Problem statement:
Exact reproduction is required for the lines below starting at the line with "This screenshot has width=1511, height=812." and ending at the line with "Open the Logs section in sidebar", both included. No other lines, and no pictures.

Recorded data:
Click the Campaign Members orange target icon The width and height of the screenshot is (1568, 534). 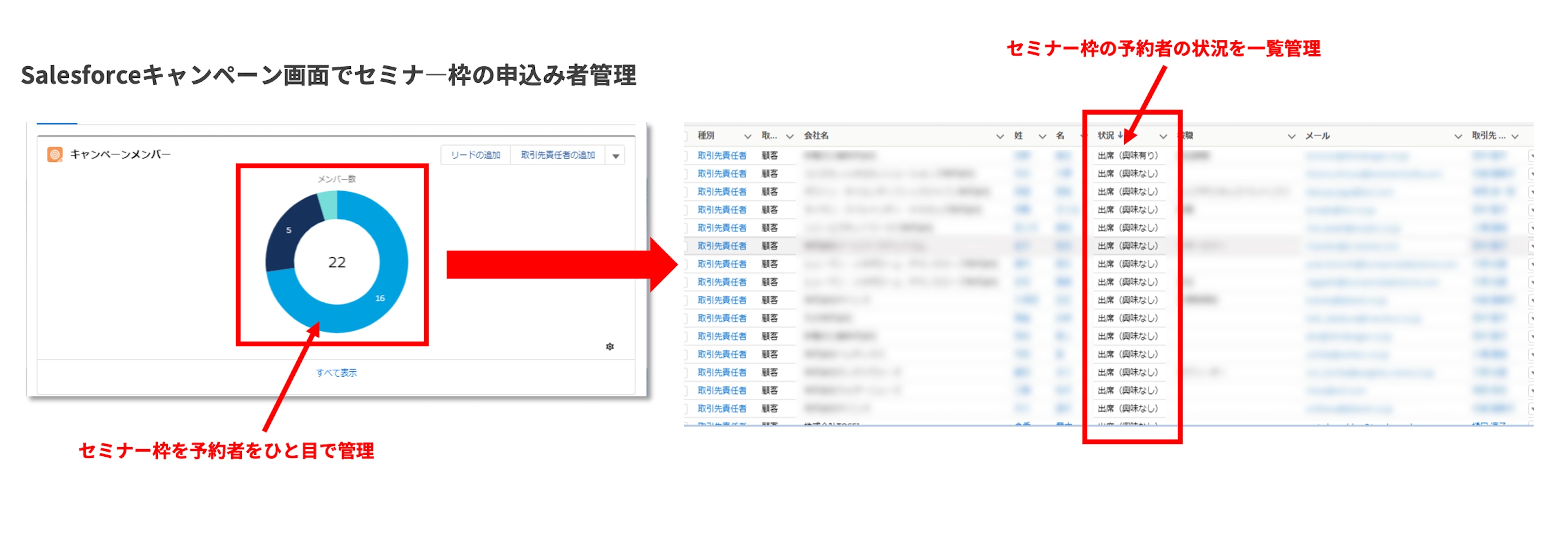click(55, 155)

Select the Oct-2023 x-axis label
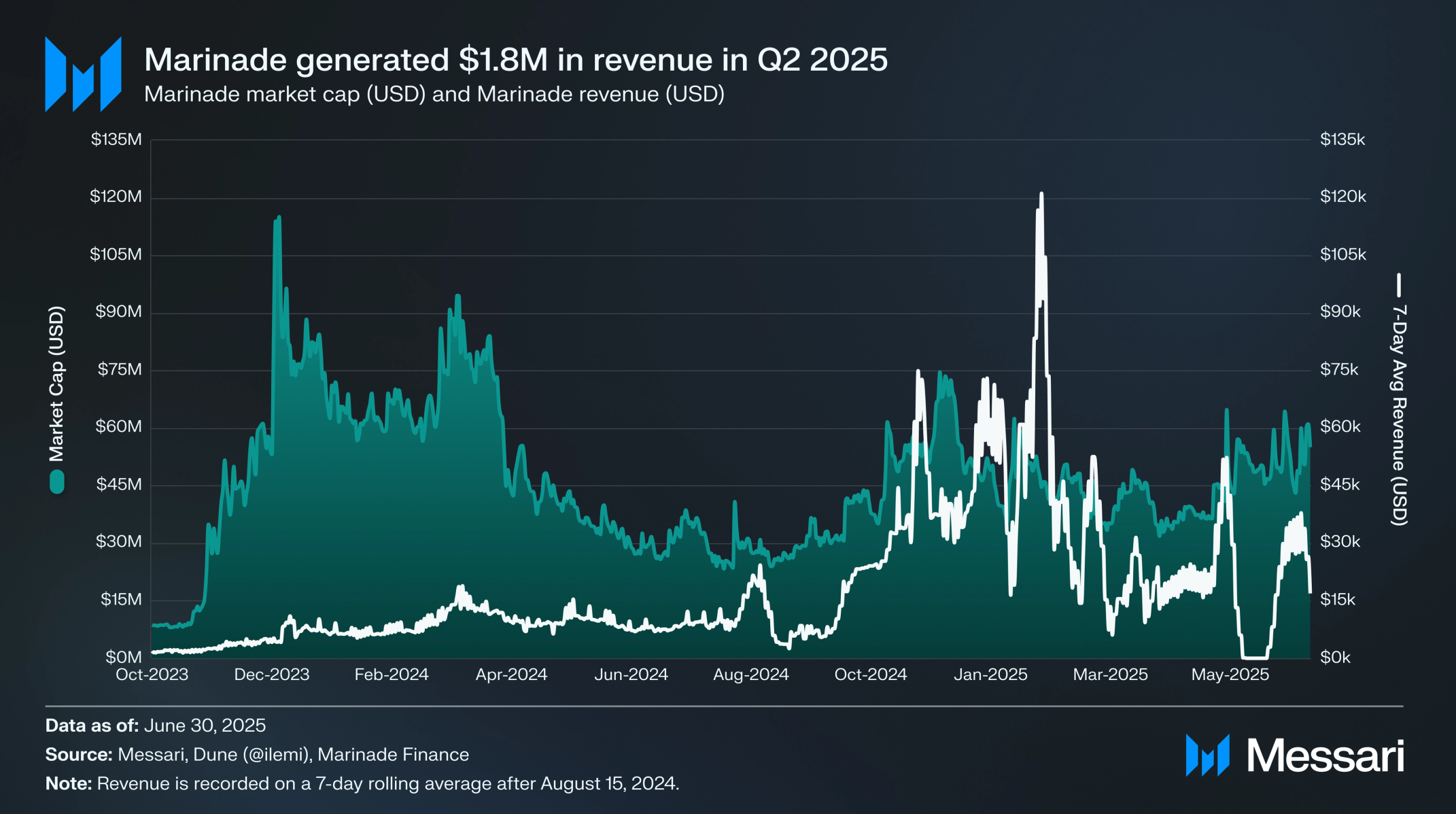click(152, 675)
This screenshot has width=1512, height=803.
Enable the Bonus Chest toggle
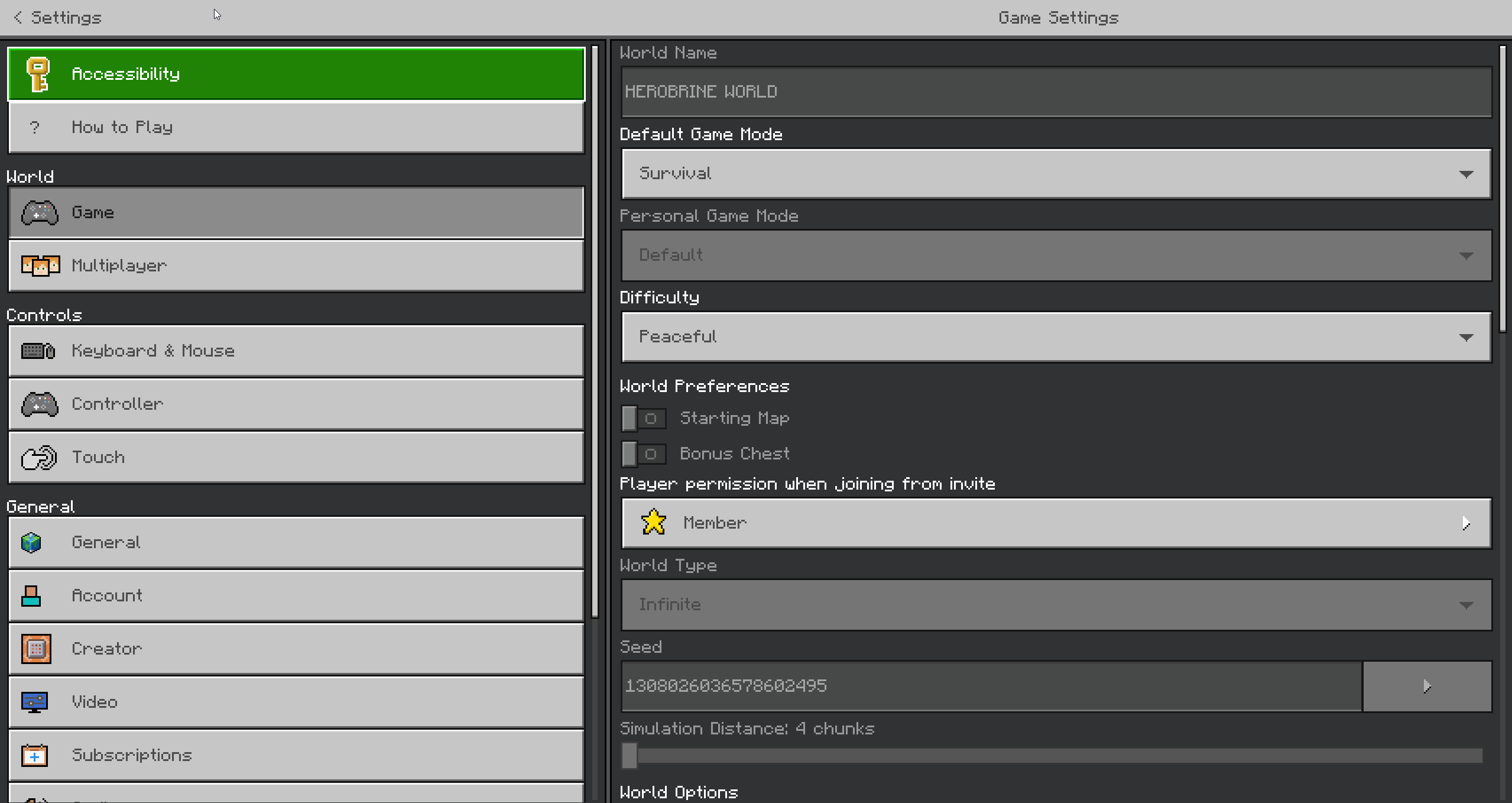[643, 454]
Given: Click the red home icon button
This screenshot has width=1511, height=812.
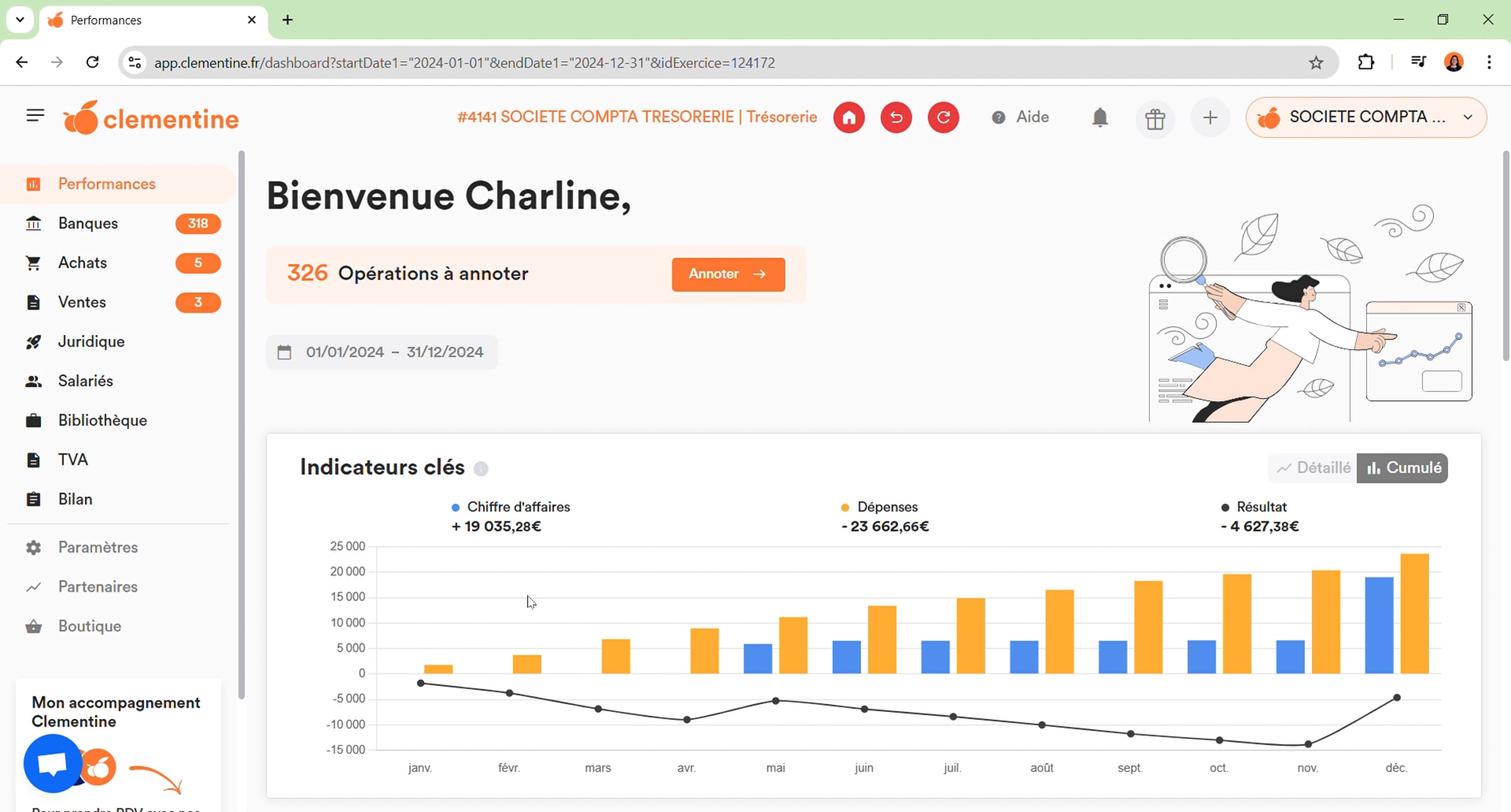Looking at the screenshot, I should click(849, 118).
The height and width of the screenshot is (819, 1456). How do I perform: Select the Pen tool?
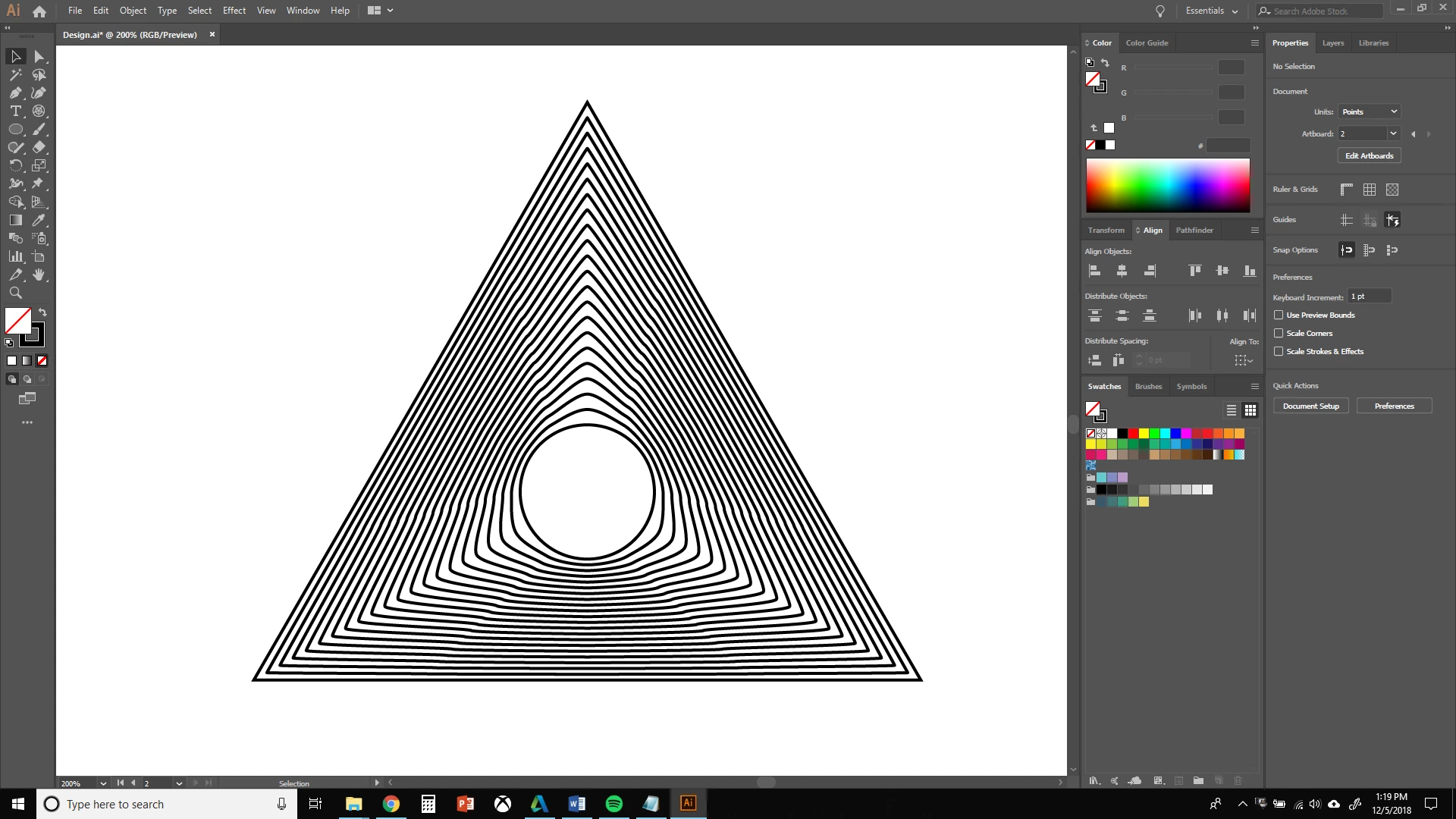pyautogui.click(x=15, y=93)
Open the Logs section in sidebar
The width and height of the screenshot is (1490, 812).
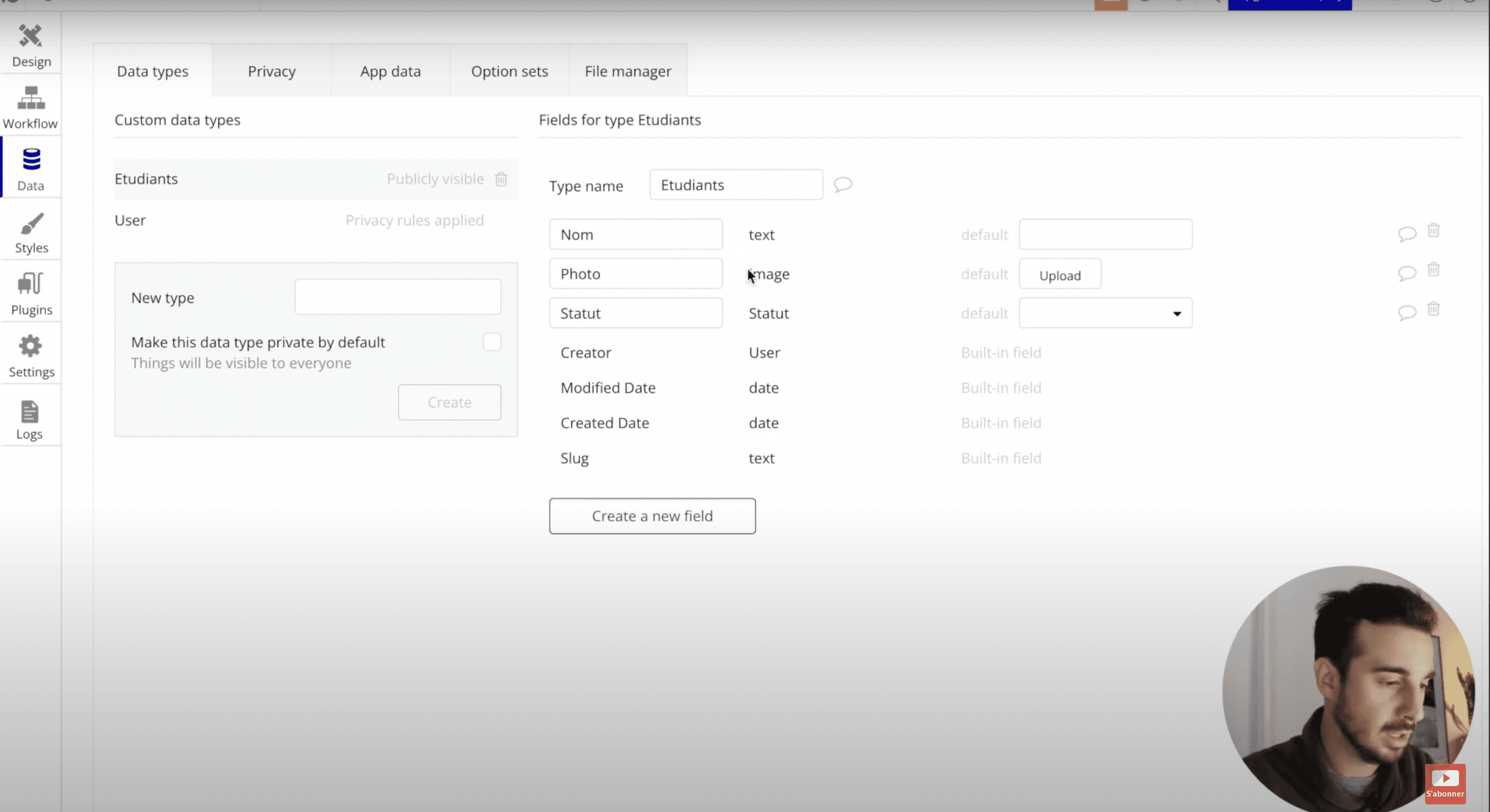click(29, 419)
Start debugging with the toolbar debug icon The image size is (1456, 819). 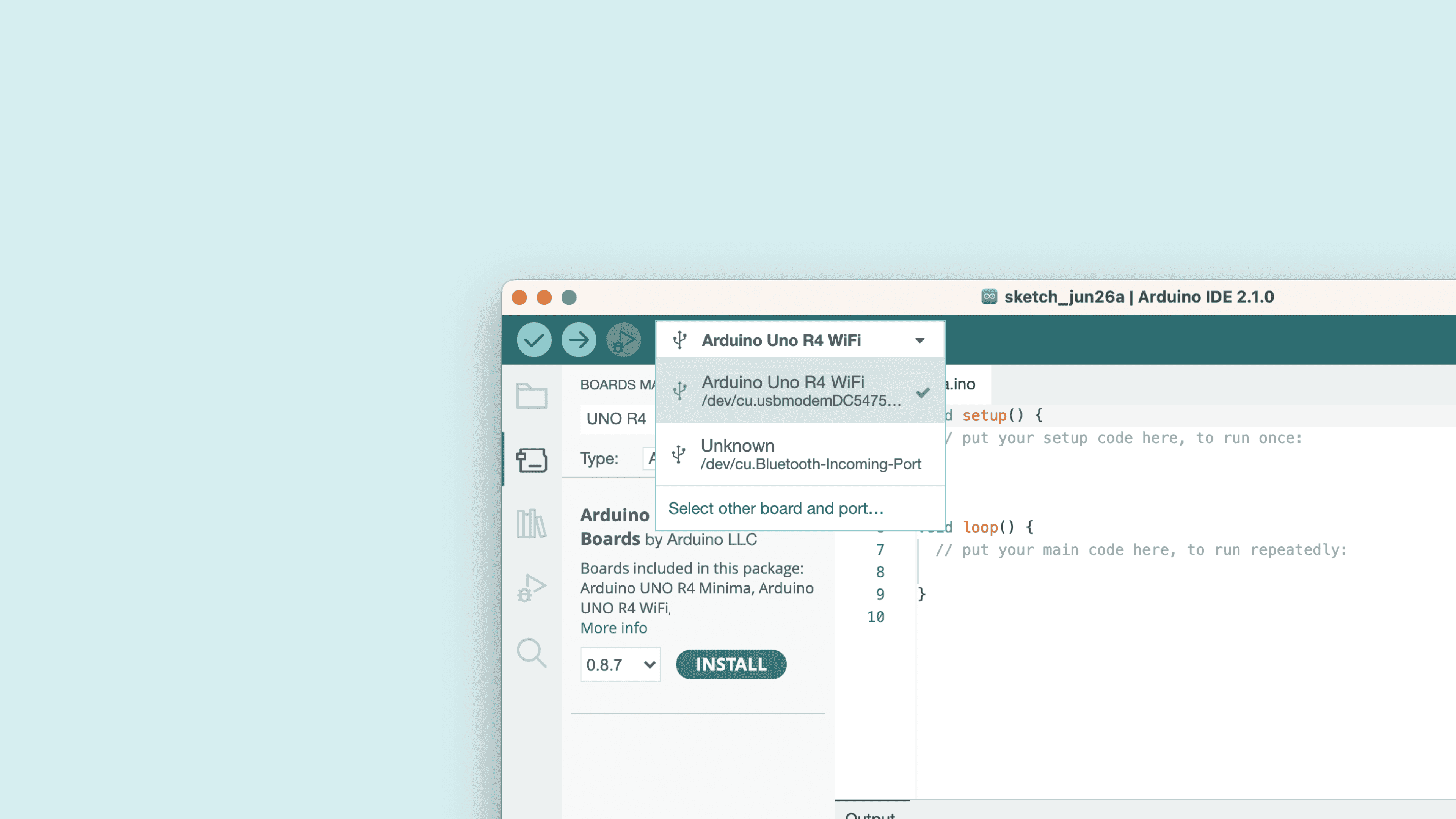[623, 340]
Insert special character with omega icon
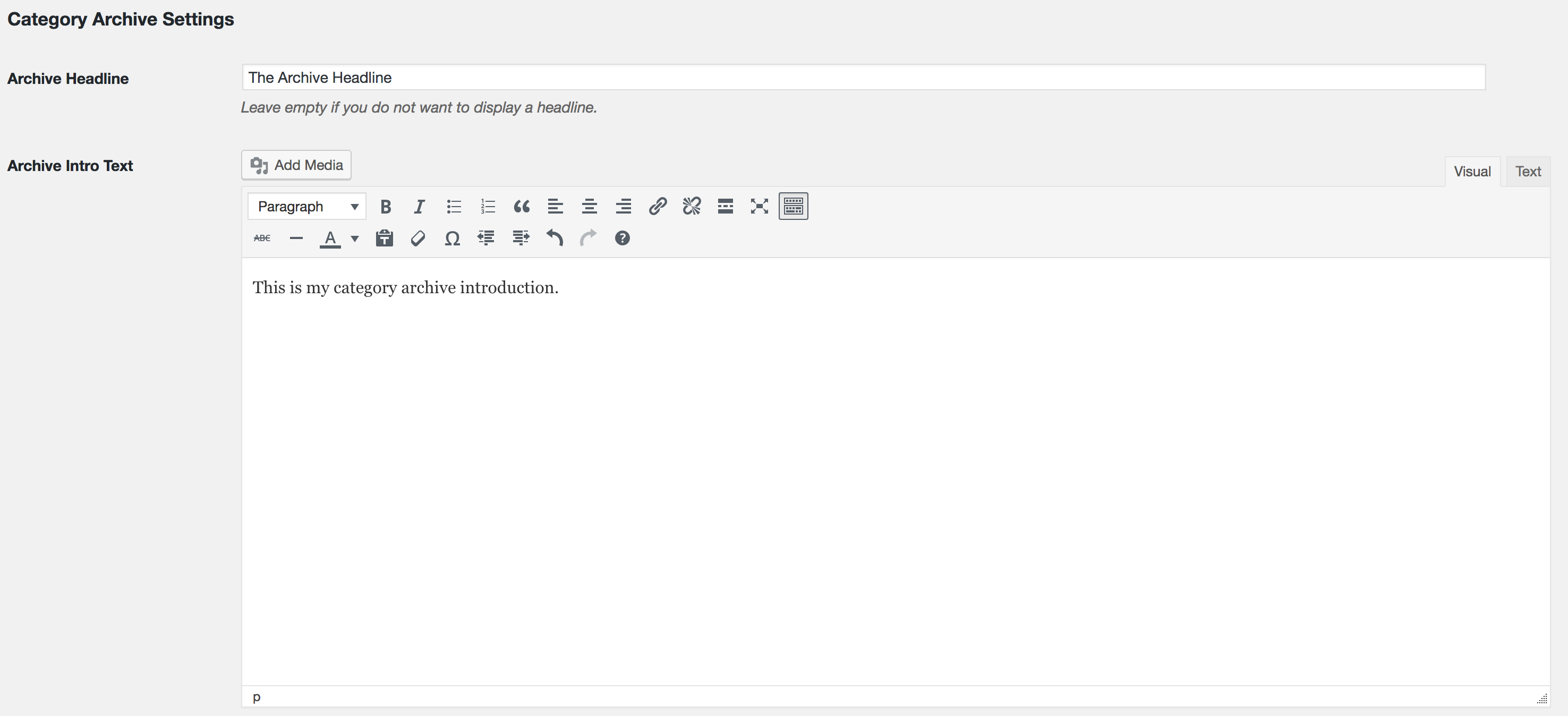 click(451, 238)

Solution:
This screenshot has width=1511, height=812.
Looking at the screenshot, I should click(849, 118).
The height and width of the screenshot is (819, 1456). How do I perform: Select the Pen tool?
pyautogui.click(x=15, y=93)
Open the Logs section in sidebar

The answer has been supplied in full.